Can you write out all the records again with "GUI agent" renamed to "interface agent" throughout, everything else unchanged and the pictures left out?

##### The data

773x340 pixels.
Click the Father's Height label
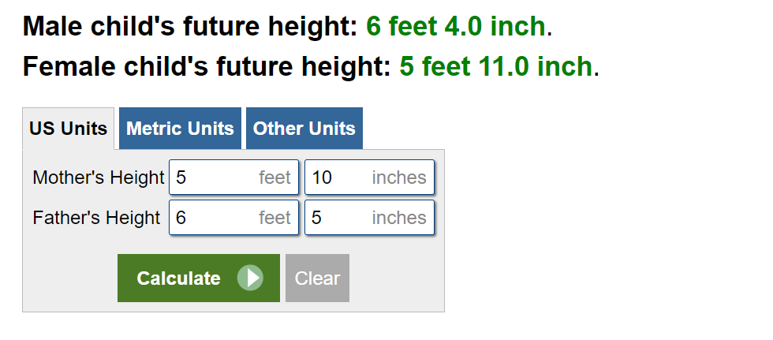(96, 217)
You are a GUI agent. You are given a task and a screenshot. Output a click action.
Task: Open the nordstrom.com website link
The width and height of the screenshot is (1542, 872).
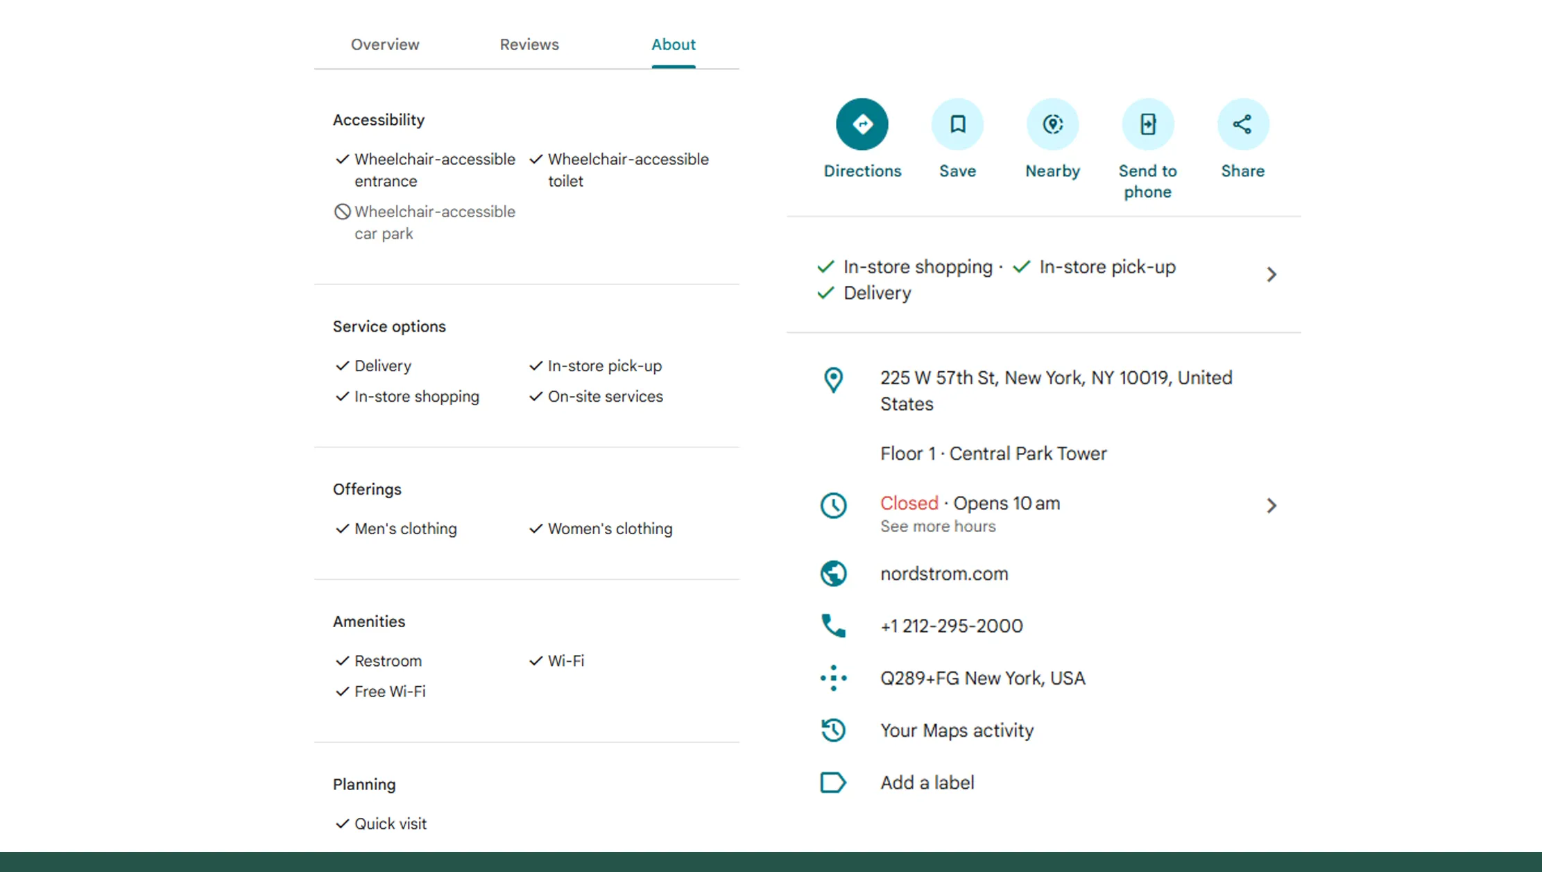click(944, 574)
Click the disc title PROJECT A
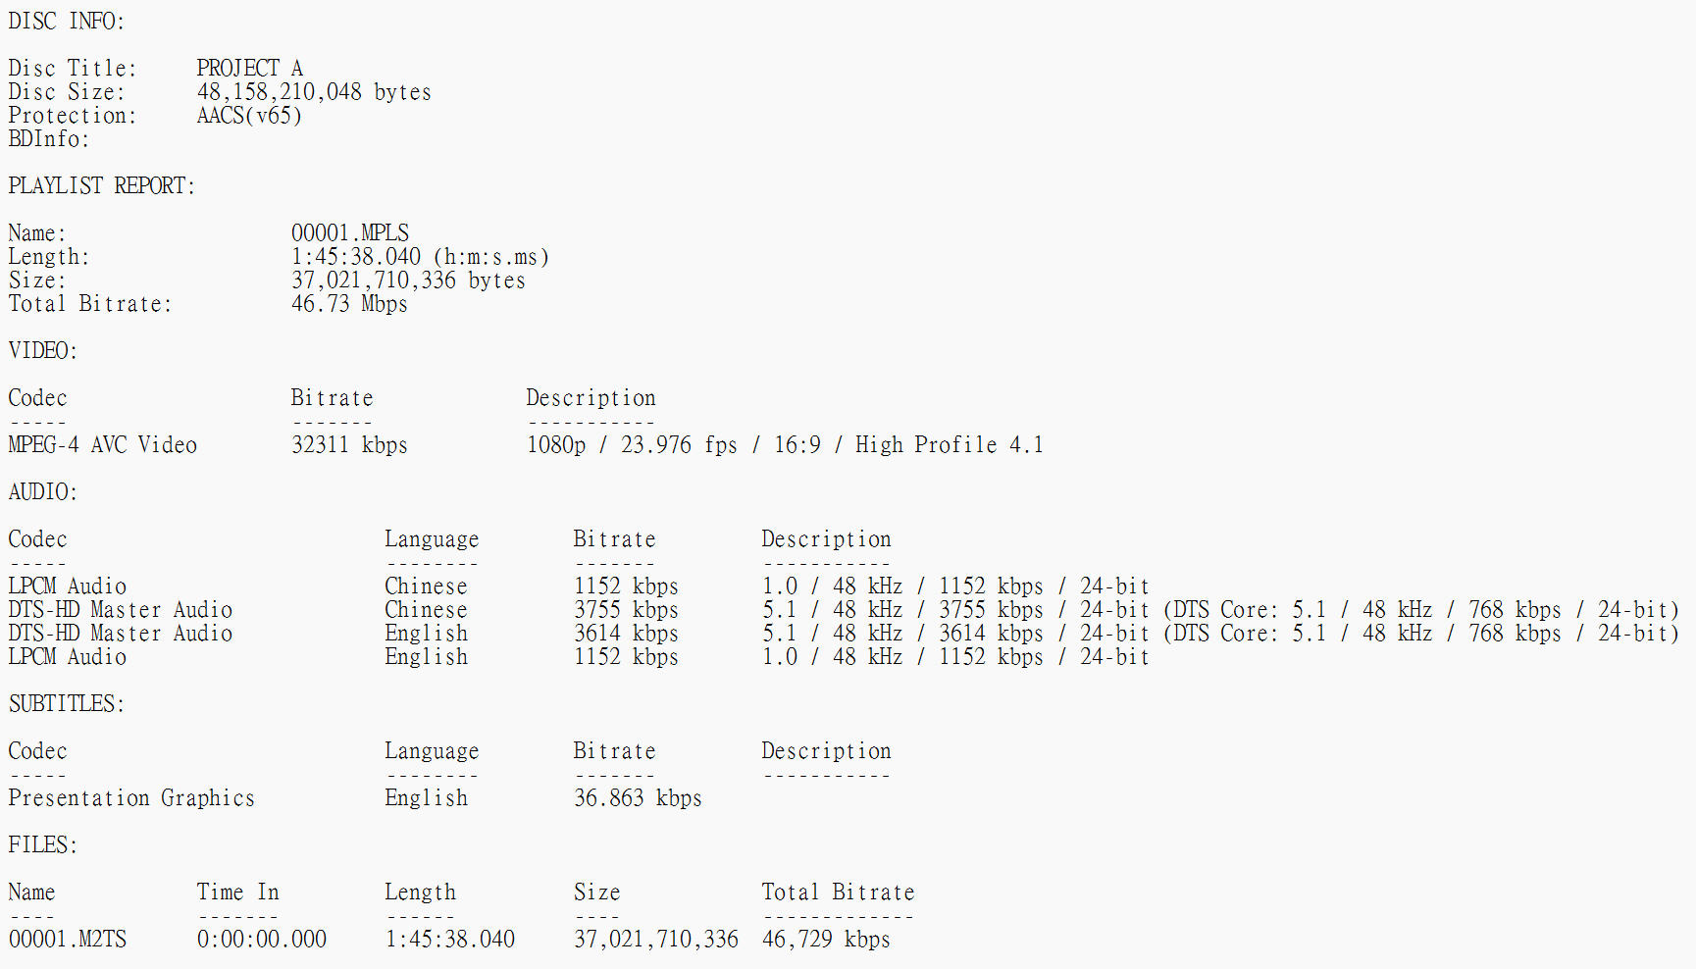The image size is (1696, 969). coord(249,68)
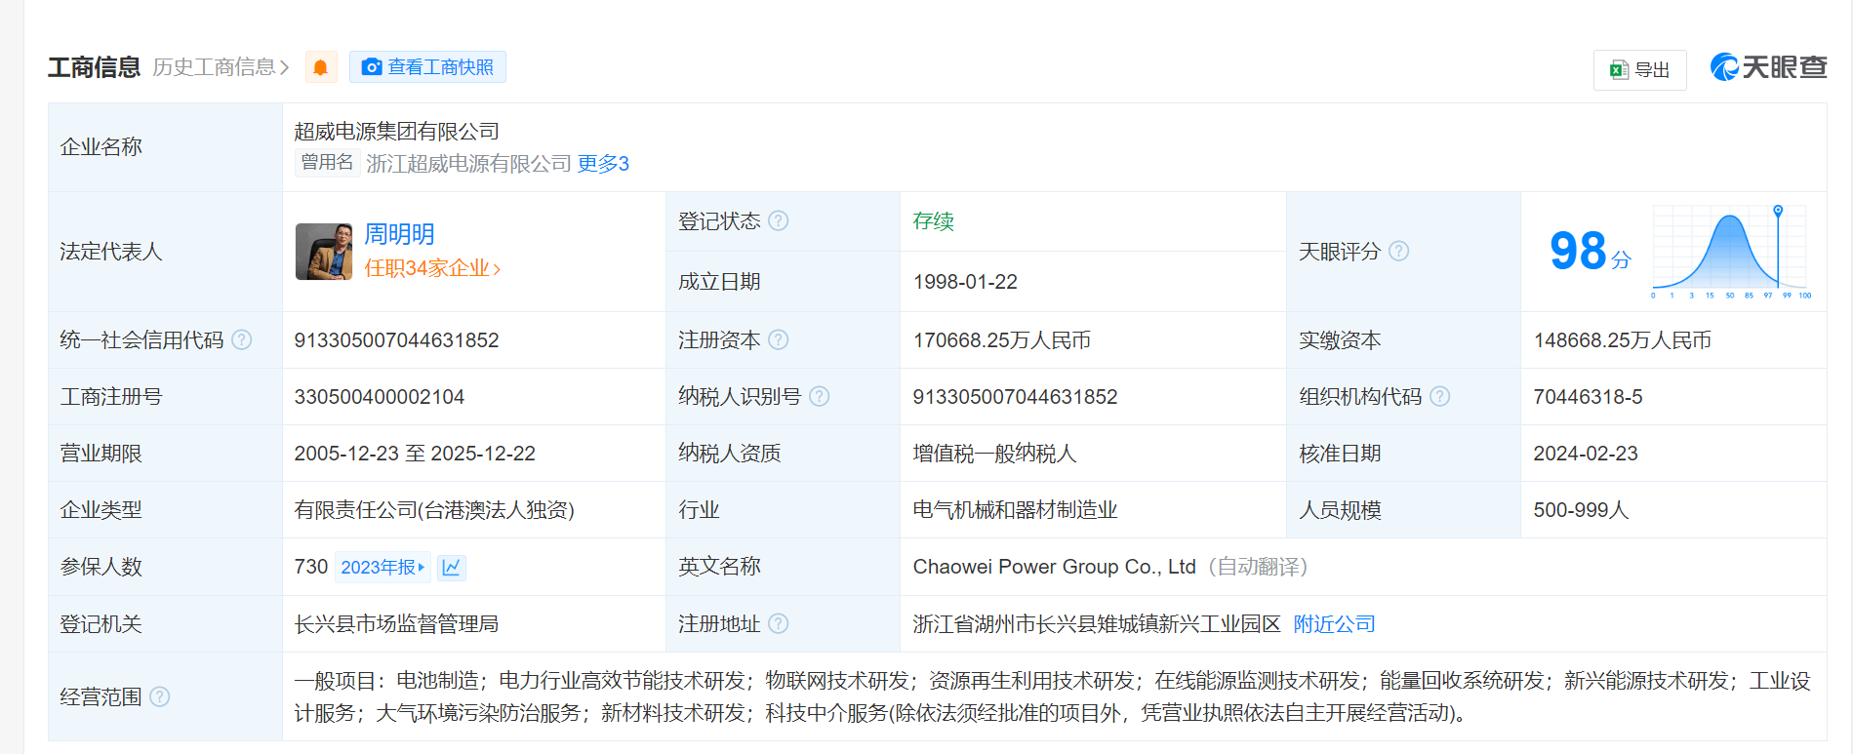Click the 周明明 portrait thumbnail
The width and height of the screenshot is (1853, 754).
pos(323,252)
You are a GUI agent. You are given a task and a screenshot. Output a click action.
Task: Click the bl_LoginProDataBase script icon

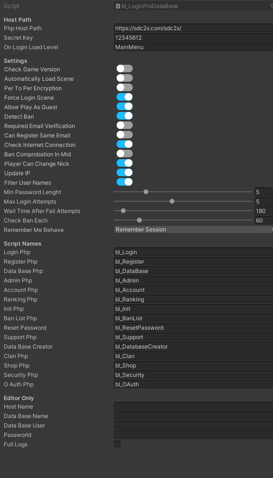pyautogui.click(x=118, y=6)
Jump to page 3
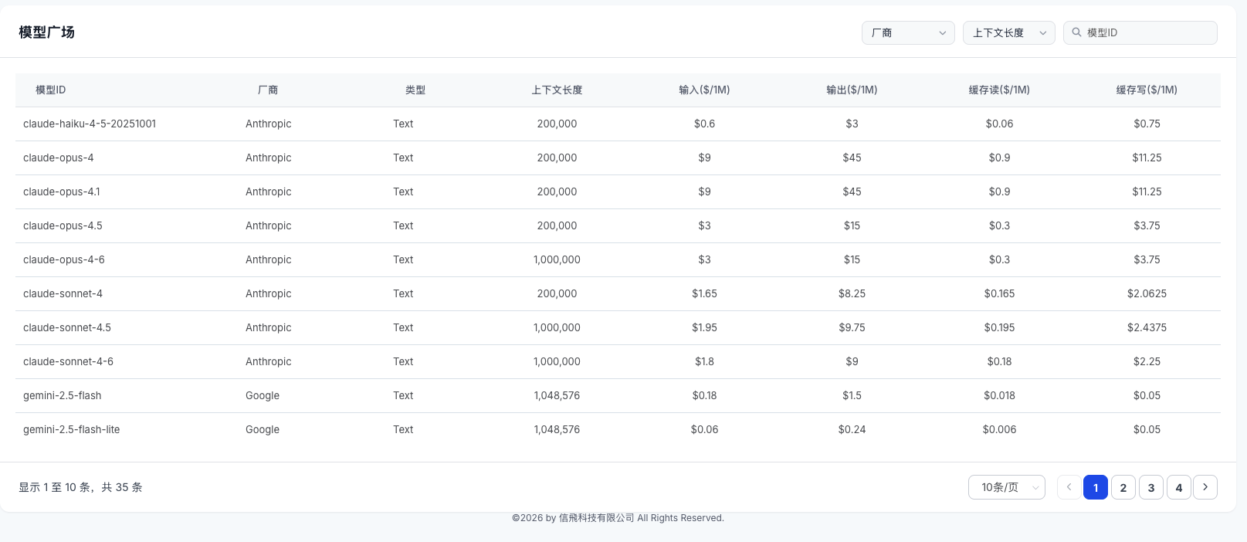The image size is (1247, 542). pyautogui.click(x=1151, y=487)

##########

## Expected answer
773x340 pixels.
Click the Father's Height label
(96, 217)
You are a interface agent. You are given a task and a screenshot. Output a click action.
Task: Open the nordstrom.com website link
The width and height of the screenshot is (1542, 872).
click(944, 574)
Click the disc title PROJECT A
The image size is (1696, 969). coord(249,68)
Click the 周明明 portrait thumbnail
The width and height of the screenshot is (1853, 754).
pos(323,252)
You are a interface agent. You are given a task and a screenshot. Output a click action.
Task: Click the bl_LoginProDataBase script icon

pyautogui.click(x=118, y=6)
Jump to page 3
The image size is (1247, 542). pyautogui.click(x=1151, y=487)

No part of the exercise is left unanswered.